2015-01-28
alexandregonçalves - Palmela
BARROSAL III: O Esplendor de um Discurso Inaugural
Até que enfim! Já tardava que a nossa atenção deixasse de roçar a frivolidade e se virasse para o interior de um povo e de uma cultura de onde somos nativos. Exalto desde já o nosso Ricardo Morais pela bondade, pelo esforço, pela subversão das distrações a que nos vimos dedicando neste espaço de luz, que usamos só para não estarmos calados. Ou para simplesmente bajularmos o que até em silêncio poderíamos tolerar. O ruído que se vem produzindo, com frágeis excepções, também é obesidade. Gordos e burgueses, vamos esbanjando esta preciosa antena, como se fôssemos comentadores vendidos por algum preço. Filhos da terra, devíamos regressar à terra. À mãe-terra que nos gerou, e nos entregou a Esparta, para que fôssemos apenas guerreiros, de Deus ou do diabo. Aí estamos nós, mais ou menos consumidores, alheios ao tempo que resta, sem leitura, sem reflexão, sem militância. Jogadores de xadrêz, profundamente distraídos, nem nos damos conta de que a cidade está a ser tomada pelos turcos (sem que isto signifique algum menosprezo pelos árabes). Não temos opinião sobre coisa nenhuma, a não ser o que se refere a coisas de Nosso Senhor. E mesmo aqui, revelamos um reaccionarismo atroz. Porque dá trabalho ler, dá trabalho pensar, e pior que tudo dá trabalho escrever. Mas não foi isso o que nos ensinaram? Podemos ser alheios a esta política venenosa, que despreza as pessoas, que as põe a pão e a água e que manipula com mentiras alarves esta democracia de falsos juristas e profissionais da mais óvbia mediocridade? Não haverá nada para pensar neste mundo, só porque estamos a prazo? Esta Europa, cheia de sangue e de feridas expostas, carregada de má consciência e confusa memória, não precisa de nenhuma denúncia? Esta terceira guerra mundial será um parque de diversões? Os fascínoras dos judeus, depois de terem sido odiados e quase exterminados, podem impunemente aplicar o Antigo Testamento da gloriosa revelação divina, de práticas vingativas, roubarem um território e extinguirem um povo inteiro, sob a protecção da salvadora América?

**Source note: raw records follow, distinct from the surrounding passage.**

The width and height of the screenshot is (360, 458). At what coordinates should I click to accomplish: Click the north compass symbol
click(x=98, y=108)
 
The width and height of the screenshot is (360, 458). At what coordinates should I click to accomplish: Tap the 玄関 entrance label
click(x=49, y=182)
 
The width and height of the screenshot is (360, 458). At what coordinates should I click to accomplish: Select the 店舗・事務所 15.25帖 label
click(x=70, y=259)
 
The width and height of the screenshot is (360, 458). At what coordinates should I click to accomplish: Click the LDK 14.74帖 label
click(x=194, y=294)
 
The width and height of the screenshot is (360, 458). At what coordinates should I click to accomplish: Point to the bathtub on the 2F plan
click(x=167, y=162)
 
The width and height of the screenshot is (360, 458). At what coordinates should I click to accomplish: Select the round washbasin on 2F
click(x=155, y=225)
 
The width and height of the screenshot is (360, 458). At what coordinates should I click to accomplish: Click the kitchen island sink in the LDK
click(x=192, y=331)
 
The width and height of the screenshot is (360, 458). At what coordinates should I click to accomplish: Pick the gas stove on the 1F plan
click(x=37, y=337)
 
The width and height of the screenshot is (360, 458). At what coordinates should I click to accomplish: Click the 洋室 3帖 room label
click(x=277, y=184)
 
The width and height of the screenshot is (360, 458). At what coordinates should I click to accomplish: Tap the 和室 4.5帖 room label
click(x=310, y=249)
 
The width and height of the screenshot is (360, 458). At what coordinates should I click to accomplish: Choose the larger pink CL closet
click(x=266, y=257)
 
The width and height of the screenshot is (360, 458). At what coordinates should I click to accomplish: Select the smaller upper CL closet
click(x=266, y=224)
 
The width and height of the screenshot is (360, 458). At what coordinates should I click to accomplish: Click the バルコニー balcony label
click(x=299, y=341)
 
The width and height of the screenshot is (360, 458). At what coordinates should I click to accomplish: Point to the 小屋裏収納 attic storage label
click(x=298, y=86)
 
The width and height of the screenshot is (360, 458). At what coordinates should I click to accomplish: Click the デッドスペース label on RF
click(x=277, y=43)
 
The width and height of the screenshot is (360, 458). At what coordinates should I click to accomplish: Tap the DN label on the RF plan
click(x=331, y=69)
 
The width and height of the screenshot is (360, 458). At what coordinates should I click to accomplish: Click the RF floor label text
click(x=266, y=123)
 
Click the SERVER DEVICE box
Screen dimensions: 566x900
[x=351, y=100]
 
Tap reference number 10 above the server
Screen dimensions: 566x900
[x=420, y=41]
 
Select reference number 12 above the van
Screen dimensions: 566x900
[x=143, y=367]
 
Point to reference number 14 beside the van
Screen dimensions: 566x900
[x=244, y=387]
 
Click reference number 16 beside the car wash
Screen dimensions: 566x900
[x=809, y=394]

Saúdo o texto fulgurante do Ricardo Morais pela sua fecundidade, pela sua originalidade, pela sua sustentabilidade. E por essa fabulosa bondade de regressar à única urgência, os afectos. Sem afectos, não há vida, garante-o ele. Sem afectos, não há pensamento que valha um caracol, acrescento eu. Sem afectos, a idade que nos atravessa é uma fraude, uma leviandade. Sem afectos, não temos coragem. A mudez é a nossa zona de conforto. E a caridade cristã, por mais ruído que faça, se não entender a força e a sinceridade discreta de um afecto, é manipulação e domínio. Também a caridade pode ser violência, mesmo que cite o capítulo e os versículos que a justificam.
Meus amigos, para concluir, devorem com lentidão o texto citado em Pontos de Vista. Façam o favor de o ler três vezes e já não vos faltará matéria para dar sentido ao ócio! Vacinem-se contra as gripes e contra as televisões e durem muito tempo. Só os anciãos podem ainda produzir fracções de sabedoria. E aplicá-las ainda a tempo de ficarem na memória dos que hão-de suceder-nos.